If you have been keeping up with IT headlines in any shape or form over the past year, you probably noticed that Cloud is the new hot topic in IT. However, if you look a bit closer, what you may not have noticed is that a good portion of the discussion around Cloud nowadays has shifted away from the core functionality, such as rapid provisioning of servers and applications, and more towards issues of on-going maintenance, security, and compliance of Cloud infrastructure. For example, lets take a look at some of the recent headlines these days:
- Amazon EC2 Achieves PCI Certification (December 14, 2010)
- Microsoft Cloud gets FISMA Certification and USDA contract (December 15, 2010)
- Google Apps gets FISMA Certification and GSA contract (December 2, 2010)
- CIO Magazine’s article on 5 Cloud Security Trends for 2011 (December 16, 2010)

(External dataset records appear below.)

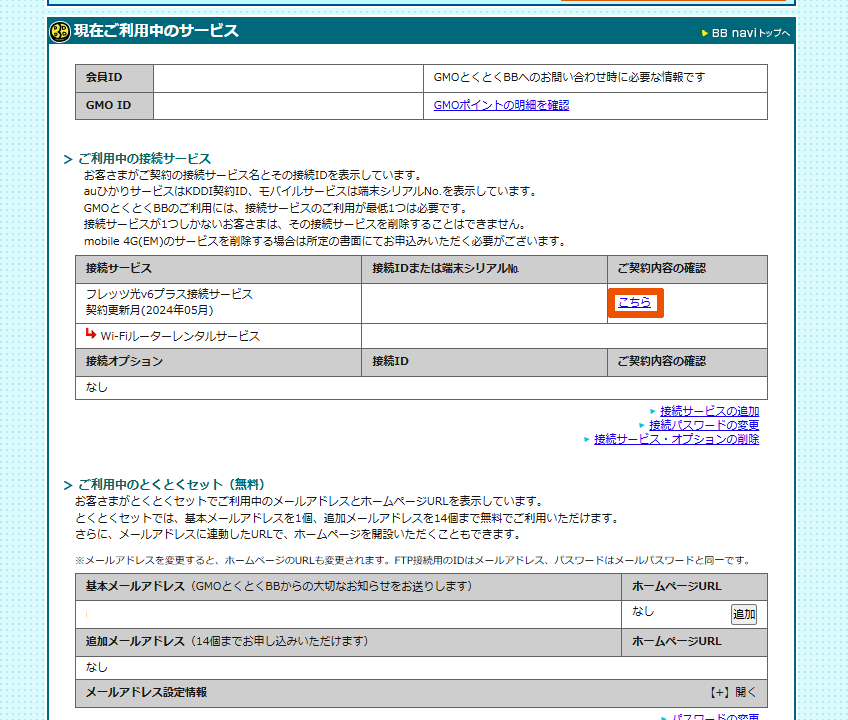Select the Wi-Fiルーターレンタルサービス entry
Screen dimensions: 848x720
pos(180,336)
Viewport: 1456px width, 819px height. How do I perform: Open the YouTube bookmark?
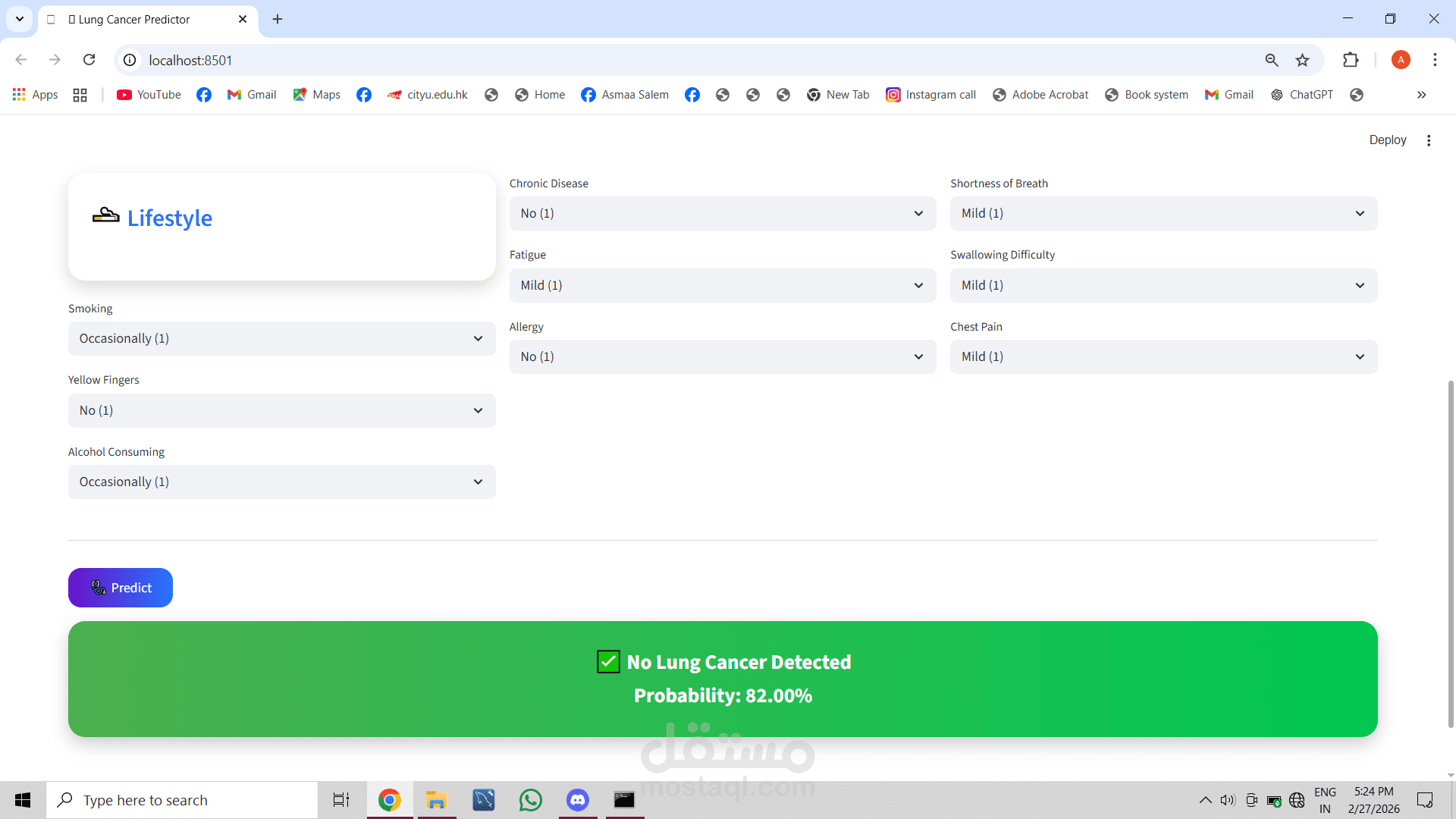[x=149, y=95]
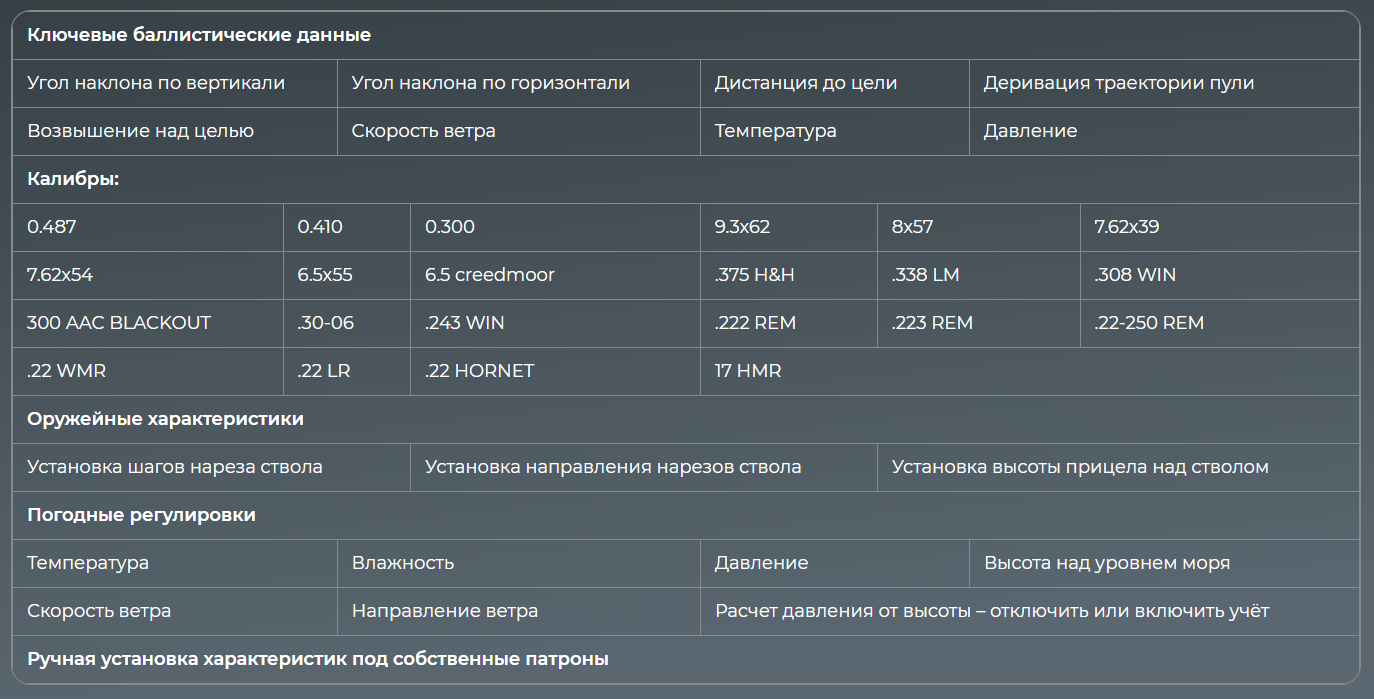The width and height of the screenshot is (1374, 699).
Task: Click the 'Ключевые баллистические данные' header
Action: click(199, 35)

Amazon realizes that one of the major hurdles of cloud services is to overcome it’s stigma of being purely suited for development and test environments and to give assurances to customers that cloud infrastructure can be used to operate core functions of the business such as payment processing. Amazon’s efforts towards certification have resulted in one additional step towards that assurance.
Meanwhile, in the public sector, Google and Microsoft have been in a heated battle for cloud business from the US government. Google announced that their Apps service obtained FISMA certification about 6 months ago with a contract awarded to them not long thereafter, over Microsoft, from the United States General Services Administration. Microsoft finally retorted recently by announcing its own FISMA certification and contract with the USDA.

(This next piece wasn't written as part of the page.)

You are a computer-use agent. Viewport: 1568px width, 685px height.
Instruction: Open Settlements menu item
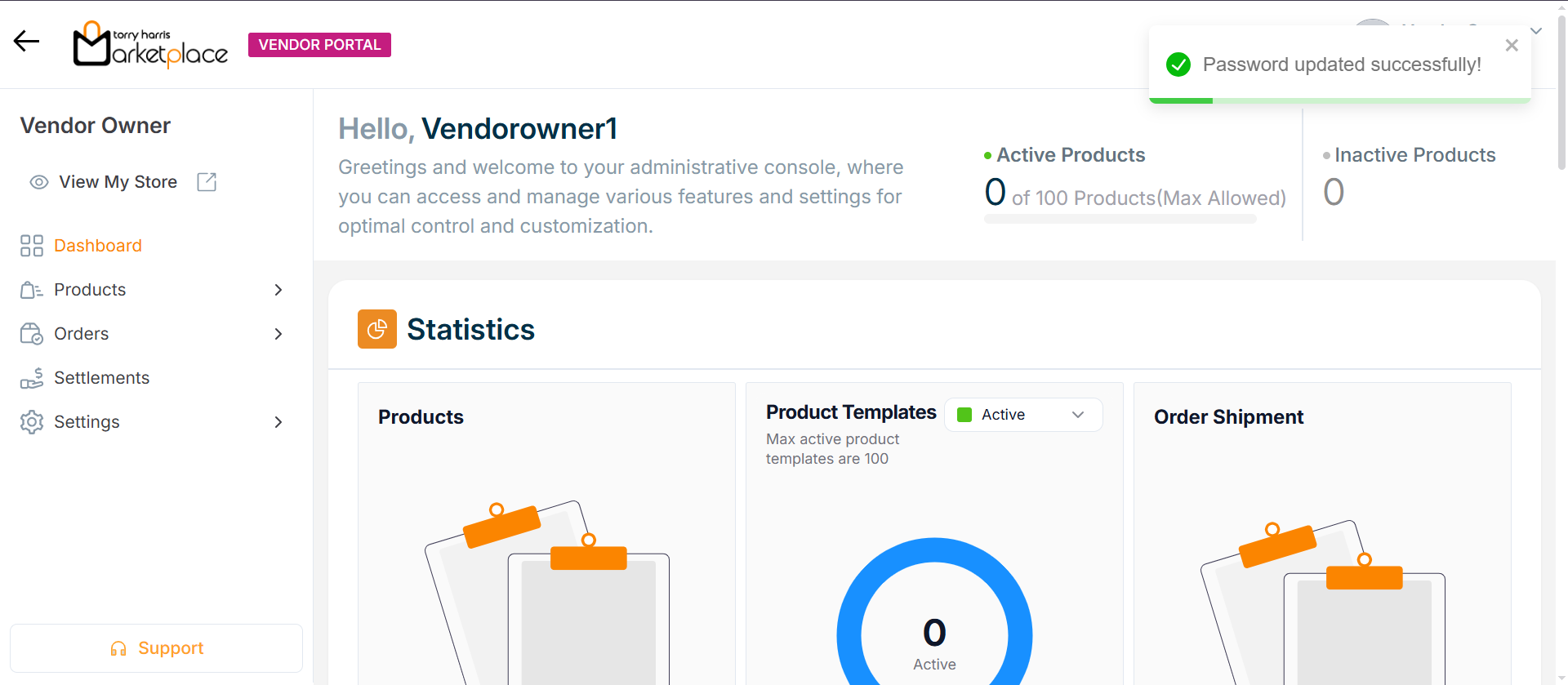tap(101, 378)
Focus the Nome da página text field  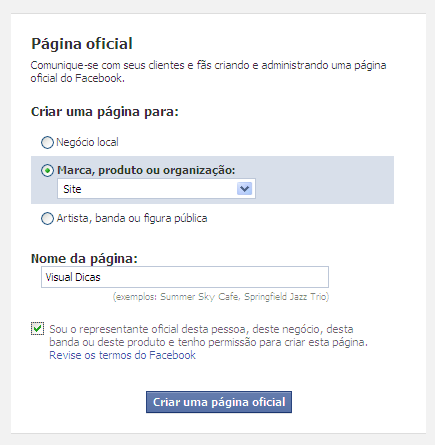coord(185,277)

From these recent headlines, it’s apparent that the on-going management, security, and compliance of cloud services are starting to really become the core around how cloud service providers differentiate their services from others. It is no longer just about how fast you can provision servers and applications and is instead becoming more about what assurances you can provide during the lifetime of that server or application. This has become the new standard for cloud services. Because of this, when building out new cloud infrastructure, cloud service providers can no longer think of security and compliance of the solutions as an afterthought. Cloud service providers who implement integrated solutions that can not only provision new servers and applications but can also provide all the required assurances (i.e. security, compliance, monitoring) during the lifetime of the service will be the ones who remain competitive.